Das OLG Düsseldorf bestätigt (vgl. schon ZNER 2012, 618) seine Zweifel am Vorhandensein einer Ermächtigungsgrundlage für § 19 Abs. 2 StromNEV 2011, den sogenannten „Mitternachtsparagrafen“. Außerdem stützt es seine Bedenken an der Standfestigkeit der Netzentgeltbefreiung für große industrielle Stromverbraucher auch auf beihilferechtliche Bedenken, die vom Bund der Energieverbraucher angestoßen waren. Fazit: Die Durchsetzung der Verbraucherinteressen ist nicht einfach, hat aber bei langem Atem offensichtlich Erfolg.
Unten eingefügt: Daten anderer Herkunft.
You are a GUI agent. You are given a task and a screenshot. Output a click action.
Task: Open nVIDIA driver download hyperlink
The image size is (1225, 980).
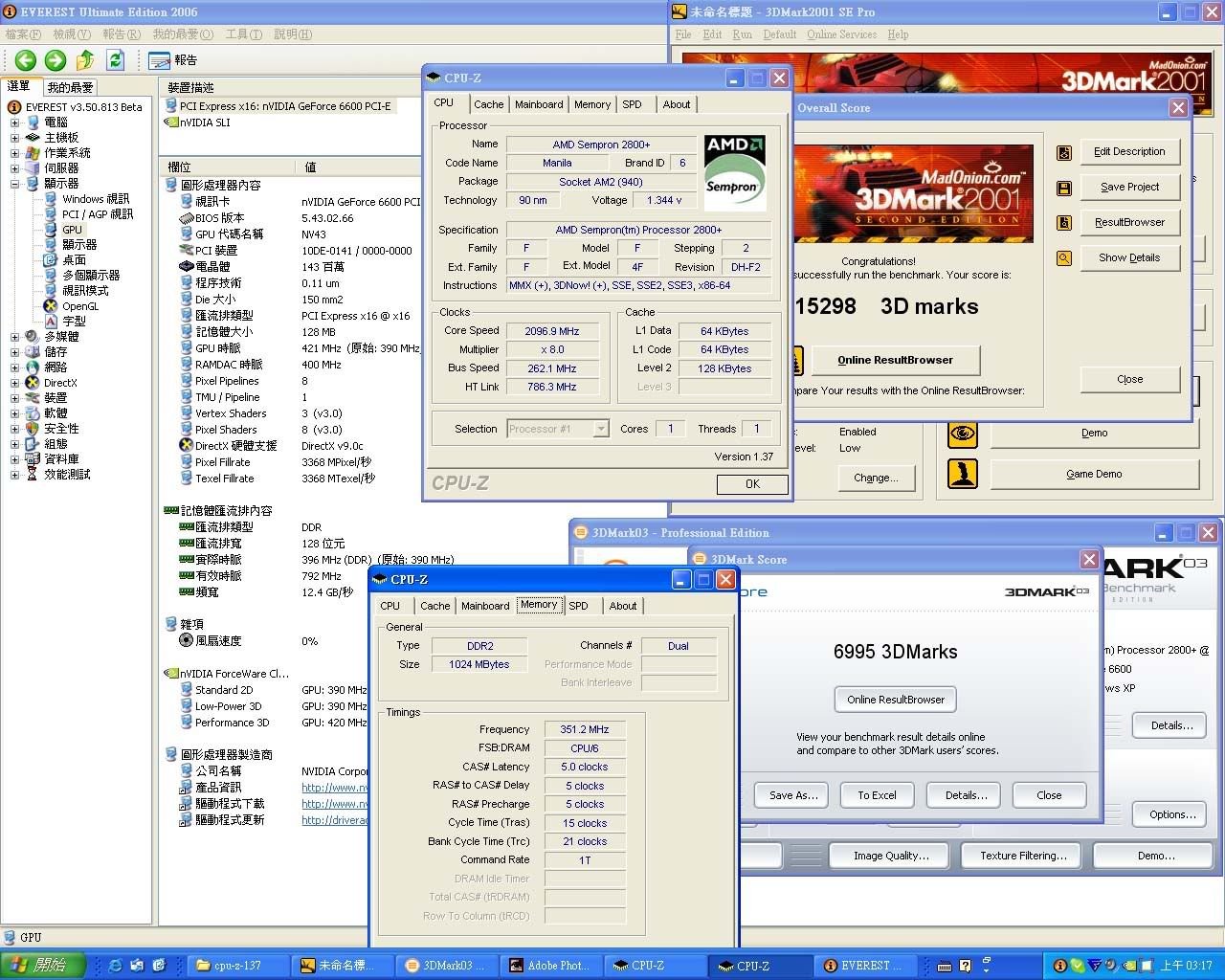pos(335,804)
Das Landgericht Chemnitz fällt die erste Entscheidung zu den Angriffen auf die verfassungsrechtliche Standfestigkeit der EEG-Umlage, die vom Bundesverband Textil angestoßen worden waren, der sich dabei auf eine Untersuchung von Manssen stützt (DöV 2012, 499). Allerdings hatte der BGH dieses Problem längst gesehen und die Verfassungsmäßigkeit der EEG-Umlage bejaht. Das System kommt eben ohne Inanspruchnahme des Staates aus und deswegen ist die verfassungsgerichtliche Rechtsprechung zum Kohlepfennig nicht einschlägig.

Schließlich veröffentlicht die ZNER eine ganze Reihe von Entscheidungen des Bundesverwaltungsgerichts, insbesondere des 7. Senats, darunter vier Leitsatzentscheidungen zum Emissionshandel. Man sieht: Die Energiewende ist als ABM-Maßnahme nicht zu unterschätzen und die Komplexität der Normenflut müsste endlich reduziert werden.